The process starts with the assumption that the algorithm has been reasonably planned, designed and executed. It can however assist even in the determination that a new design might be required.
- It is assumed that the program compiles, at least at the Od level and runs to completion with correct results. Some statements about debugging code will be made but that is not the focus of this document.
- It is also assumed that the platform being used for the performance analysis is not constrained by inadequate hardware. For example, there must be sufficient physical memory such that page faults are not dominating the applications' performance. Further, that the memory is configured to deliver data at the maximum rates attainable by the chipset, i.e. that it is properly interleaved and is capable of the highest transfer rates. A third hardware limitation may arise from slow peripheral devices (disk drives, video, network, CD-Rom). All such limitations should be addressed before embarking on a program of software optimization as they will mask and mislead the software performance analysis. The Intel® VTune™ Performance Analyzer has a Counter Monitor mode that is extremely useful in monitoring the rates of page faults and can assist in ensuring that you start with a correctly configured system. Memory bandwidth can be measured with a standard benchmark like "stream" and compared with maximum results attained on similar systems to ensure that the system has optimal DIMMs and that they are correctly interleaved.

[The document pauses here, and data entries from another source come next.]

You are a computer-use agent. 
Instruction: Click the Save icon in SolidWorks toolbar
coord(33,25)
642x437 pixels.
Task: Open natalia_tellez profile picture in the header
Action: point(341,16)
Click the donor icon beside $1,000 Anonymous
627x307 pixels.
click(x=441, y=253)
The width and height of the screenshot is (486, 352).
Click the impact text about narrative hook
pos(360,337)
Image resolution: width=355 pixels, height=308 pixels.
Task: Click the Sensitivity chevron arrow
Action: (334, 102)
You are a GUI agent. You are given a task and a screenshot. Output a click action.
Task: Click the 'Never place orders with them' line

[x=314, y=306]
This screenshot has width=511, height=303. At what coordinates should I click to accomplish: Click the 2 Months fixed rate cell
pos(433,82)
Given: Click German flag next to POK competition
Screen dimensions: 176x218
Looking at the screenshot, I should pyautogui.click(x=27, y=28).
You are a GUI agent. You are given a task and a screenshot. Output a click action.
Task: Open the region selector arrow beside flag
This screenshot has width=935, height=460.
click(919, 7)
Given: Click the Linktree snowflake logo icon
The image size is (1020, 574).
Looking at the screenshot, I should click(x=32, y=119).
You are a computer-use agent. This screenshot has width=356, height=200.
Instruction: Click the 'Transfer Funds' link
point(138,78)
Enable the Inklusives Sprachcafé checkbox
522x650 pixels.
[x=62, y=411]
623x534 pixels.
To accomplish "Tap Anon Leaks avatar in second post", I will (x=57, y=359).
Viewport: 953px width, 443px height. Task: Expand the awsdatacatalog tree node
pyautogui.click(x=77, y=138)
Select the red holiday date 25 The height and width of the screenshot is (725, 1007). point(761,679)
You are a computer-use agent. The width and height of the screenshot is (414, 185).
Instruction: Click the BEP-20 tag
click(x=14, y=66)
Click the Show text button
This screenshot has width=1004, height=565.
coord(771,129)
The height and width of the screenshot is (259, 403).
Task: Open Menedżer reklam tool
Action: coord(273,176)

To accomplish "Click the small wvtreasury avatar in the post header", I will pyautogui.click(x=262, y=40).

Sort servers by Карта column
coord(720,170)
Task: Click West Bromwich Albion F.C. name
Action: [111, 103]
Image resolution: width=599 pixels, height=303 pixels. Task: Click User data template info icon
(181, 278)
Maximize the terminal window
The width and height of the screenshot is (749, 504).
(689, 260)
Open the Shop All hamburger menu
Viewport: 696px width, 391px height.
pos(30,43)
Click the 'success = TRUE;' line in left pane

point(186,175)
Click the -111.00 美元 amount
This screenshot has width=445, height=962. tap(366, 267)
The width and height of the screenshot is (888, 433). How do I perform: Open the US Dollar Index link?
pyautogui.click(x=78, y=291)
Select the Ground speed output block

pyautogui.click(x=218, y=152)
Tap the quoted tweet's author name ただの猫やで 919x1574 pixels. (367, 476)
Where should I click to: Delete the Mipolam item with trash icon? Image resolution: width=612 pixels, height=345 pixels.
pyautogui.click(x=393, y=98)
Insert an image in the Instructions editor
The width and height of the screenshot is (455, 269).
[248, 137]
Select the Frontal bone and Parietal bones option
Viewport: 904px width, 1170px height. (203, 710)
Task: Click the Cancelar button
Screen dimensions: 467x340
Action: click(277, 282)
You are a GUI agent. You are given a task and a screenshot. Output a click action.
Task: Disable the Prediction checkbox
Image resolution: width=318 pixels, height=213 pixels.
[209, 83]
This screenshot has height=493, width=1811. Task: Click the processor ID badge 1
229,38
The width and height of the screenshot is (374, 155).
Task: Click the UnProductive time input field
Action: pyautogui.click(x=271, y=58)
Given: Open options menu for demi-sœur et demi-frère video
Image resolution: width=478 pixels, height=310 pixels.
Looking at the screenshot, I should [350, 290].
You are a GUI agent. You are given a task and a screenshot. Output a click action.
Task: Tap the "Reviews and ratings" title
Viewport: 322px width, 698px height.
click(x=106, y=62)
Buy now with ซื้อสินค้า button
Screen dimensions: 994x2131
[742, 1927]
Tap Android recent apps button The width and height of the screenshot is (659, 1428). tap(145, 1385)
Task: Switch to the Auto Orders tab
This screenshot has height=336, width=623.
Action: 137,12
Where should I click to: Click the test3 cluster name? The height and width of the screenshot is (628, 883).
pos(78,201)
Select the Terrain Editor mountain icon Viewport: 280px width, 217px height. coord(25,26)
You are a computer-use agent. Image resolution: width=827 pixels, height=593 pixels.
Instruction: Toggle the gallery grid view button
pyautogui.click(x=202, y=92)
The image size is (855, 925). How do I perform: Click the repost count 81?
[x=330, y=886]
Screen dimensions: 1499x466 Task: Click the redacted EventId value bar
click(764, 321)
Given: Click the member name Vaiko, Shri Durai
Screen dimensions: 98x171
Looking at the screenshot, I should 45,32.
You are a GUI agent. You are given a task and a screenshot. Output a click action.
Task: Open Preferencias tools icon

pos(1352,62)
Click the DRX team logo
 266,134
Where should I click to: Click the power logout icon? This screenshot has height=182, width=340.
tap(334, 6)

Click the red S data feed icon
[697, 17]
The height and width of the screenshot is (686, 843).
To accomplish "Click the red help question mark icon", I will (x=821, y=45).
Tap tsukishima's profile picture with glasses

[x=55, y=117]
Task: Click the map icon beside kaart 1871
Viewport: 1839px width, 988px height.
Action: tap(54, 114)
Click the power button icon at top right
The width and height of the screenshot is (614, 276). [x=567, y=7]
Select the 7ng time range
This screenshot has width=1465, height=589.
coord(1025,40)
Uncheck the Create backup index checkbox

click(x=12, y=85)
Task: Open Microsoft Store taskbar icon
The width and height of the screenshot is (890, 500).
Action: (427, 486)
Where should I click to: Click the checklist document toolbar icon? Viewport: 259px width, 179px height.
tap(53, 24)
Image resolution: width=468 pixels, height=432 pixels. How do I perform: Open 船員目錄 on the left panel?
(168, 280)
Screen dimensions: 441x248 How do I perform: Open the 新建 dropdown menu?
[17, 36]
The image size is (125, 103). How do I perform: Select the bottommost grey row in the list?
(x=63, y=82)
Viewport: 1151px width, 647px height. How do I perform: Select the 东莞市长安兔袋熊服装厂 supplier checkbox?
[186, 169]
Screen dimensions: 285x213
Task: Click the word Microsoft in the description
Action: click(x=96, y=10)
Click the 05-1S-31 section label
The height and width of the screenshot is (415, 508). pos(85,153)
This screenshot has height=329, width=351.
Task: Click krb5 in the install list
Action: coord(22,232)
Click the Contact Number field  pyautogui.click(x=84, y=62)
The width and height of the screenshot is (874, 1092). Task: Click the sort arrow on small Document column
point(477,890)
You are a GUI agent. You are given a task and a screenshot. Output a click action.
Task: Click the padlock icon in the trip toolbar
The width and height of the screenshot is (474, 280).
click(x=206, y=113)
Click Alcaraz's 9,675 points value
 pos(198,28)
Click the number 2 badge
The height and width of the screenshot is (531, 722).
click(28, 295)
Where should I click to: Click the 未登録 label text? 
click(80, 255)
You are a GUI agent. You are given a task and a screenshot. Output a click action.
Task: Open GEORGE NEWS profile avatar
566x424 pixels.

- It is further assumed that the performance of the application is not limited by the performance of 3rd party libraries and system calls to the OS. This should be established first to ensure that the result of the optimization effort will result in a real reduction in the "wall clock" execution time.
Using Intel® Tools to Aid Optimization
The Intel® Compilers have many options to enable the developer to improve the performance of their applications. These options are thoroughly described in the various compiler users guides (by language) distributed with the compiler or found in the self-help area on the Intel® Software Development Products website. Please refer to those documents if any of the compiler options discussed here are not familiar. The basic optimization levels in order of the aggressiveness of the optimizations attempted are:
- Od (debug/minimal),
- O2 (default),
- O1 (aggressive optimization constrained by executable size, may be best suited for server and branch dominated applications) and
- O3 (maximum optimization, recommended for loop dominated applications and cases where constraints of O1 can be lifted).
In addition to these optimizations that act on single modules, there are additional compiler options to cause:
- function inlining within a single module (IP),
- inlining between modules and whole program optimizations (IPO) and
- profile guided feedback (PGO) which uses data collected during a training execution of the application to better optimize a second pass optimization.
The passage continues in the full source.